Premiers de la Course 1 Pays de Saint-Gilles Tourisme, quatrièmes de la Course 2 ce dimanche matin à Saint-Gilles-Croix-de-Vie, Maël Garnier et Pierre Leboucher (Ageas-Team Baie de Saint-Brieuc) ont remporté la troisième édition de La Sardinha Cup (avant jury). Voici leurs réactions à l’arrivée au ponton de Port-la-Vie.

Comment avez-vous vécu cette longue deuxième étape ?
Maël Garnier : On savait que rien ne serait gagné avant d’avoir franchi la ligne, comme chaque course, mais celle-là plus particulièrement vu que les cartes ont été rebattues tout du long, à la fin, on ne savait pas où étaient les gens du sud. On a vu des gens revenir à chaque fois, on ne savait pas d’où ils sortaient, ça remettait le jeu à plat en permanence, il fallait être bon dans les transitions. On a vraiment eu de tout sur cette étape, le vent a fait des 360 un paquet de fois. On a eu de 0 à 45 nœuds, on a fait pas mal de près. L’entente à bord a été super, c’était parfois un peu tendu parce qu’il fallait être dessus, il y a eu énormément de changements de voiles à faire, c’était dur pour les nerfs, mais on s’en sort plutôt bien, on est contents.
Pierre Leboucher : C’était dur, parce que quand il n’y a pas de vent, il faut être dessus, on ne se repose pas, il faut essayer de faire avancer le bateau avec rien du tout. Il y a eu pas mal de regroupements, notamment un très gros après le Cap Finisterre, c’était comme une nouvelle ligne de départ au bout de deux jours et demi. Il y a eu ensuite un dernier regroupement, une dernière transition, on sentait que c’était celle qu’il ne fallait pas louper, parce que derrière, les cartes étaient battues. On a joué notre jeu, comme la météo n’était pas du tout comme sur les fichiers, on a essayé de ne faire que du bord rapprochant, en espérant que la dernière oscillation soit de notre côté.
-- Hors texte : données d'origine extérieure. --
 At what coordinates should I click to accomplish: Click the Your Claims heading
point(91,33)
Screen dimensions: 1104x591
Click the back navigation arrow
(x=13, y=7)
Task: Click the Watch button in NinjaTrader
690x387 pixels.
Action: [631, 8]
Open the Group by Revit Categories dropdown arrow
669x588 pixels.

Je pense qu’on aurait pu finir deuxièmes de l’étape, mais les deux dernières heures, le vent n’a pas tourné en notre faveur, et deux bateaux du sud sont passés, mais c’était chouette, et à bord, on a été très complémentaires.
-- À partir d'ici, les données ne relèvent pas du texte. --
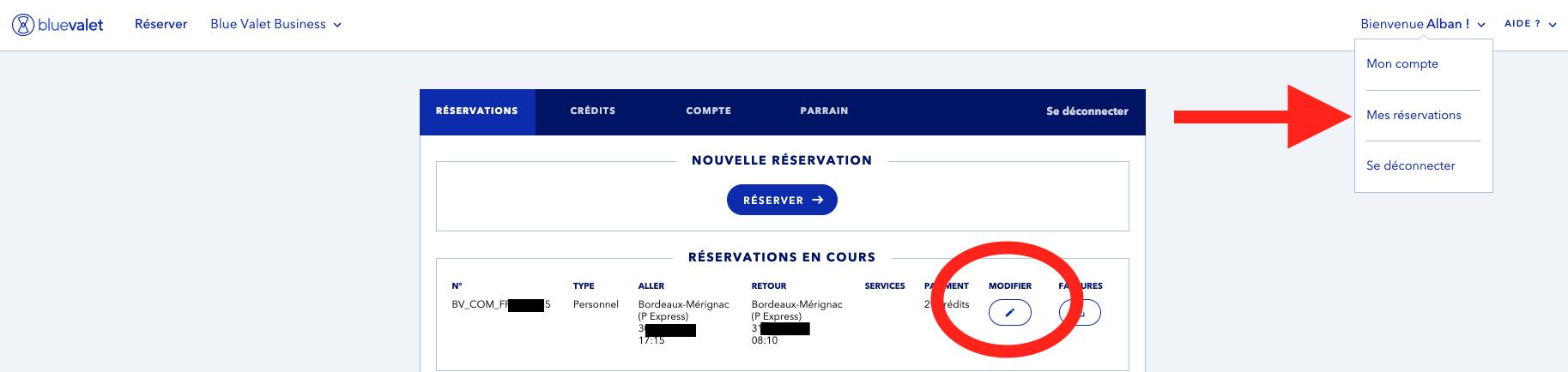Click the blue Réserver button
This screenshot has height=372, width=1568.
pyautogui.click(x=782, y=200)
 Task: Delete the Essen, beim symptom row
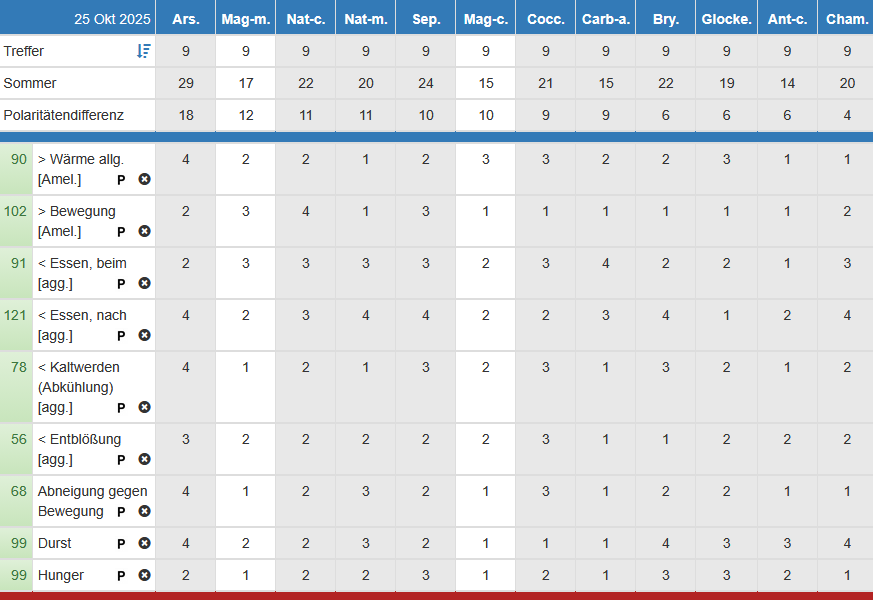click(x=144, y=284)
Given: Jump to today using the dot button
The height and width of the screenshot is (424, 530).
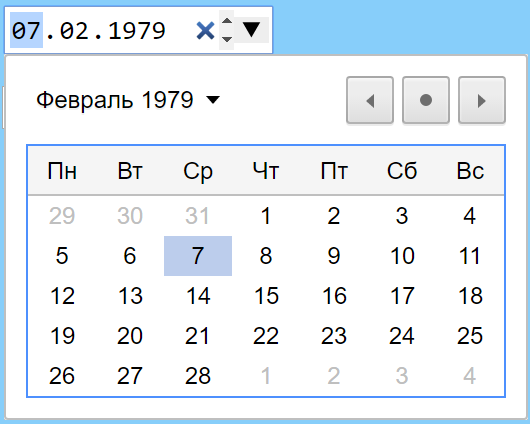Looking at the screenshot, I should pos(426,100).
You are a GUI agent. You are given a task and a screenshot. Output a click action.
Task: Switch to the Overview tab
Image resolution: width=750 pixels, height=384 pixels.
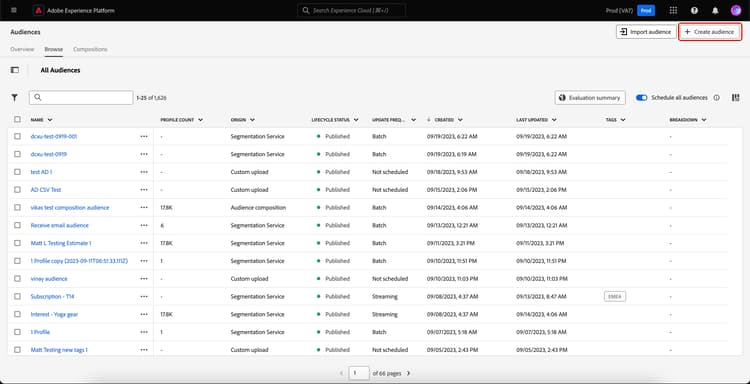click(x=22, y=49)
Quand vous avez coupé la ligné, vous saviez que vous aviez course gagnée ?
Maël Garnier :
Oui, parce qu’on venait de demander au comité, mais 500 mètres avant la ligne, on avait encore des doutes. On savait que c’était une belle étape, mais c’est une belle surprise, un beau finish.
Pierre Leboucher : On avait un doute sur Région Bretagne-CMB Performance parce qu’on ne le voyait pas à l’AIS, on ne voyait pas non plus Achille (Nebout) et Pierre (Quiroga), une fois qu’on a su qu’ils étaient derrière, on s’est dit que c’était bon !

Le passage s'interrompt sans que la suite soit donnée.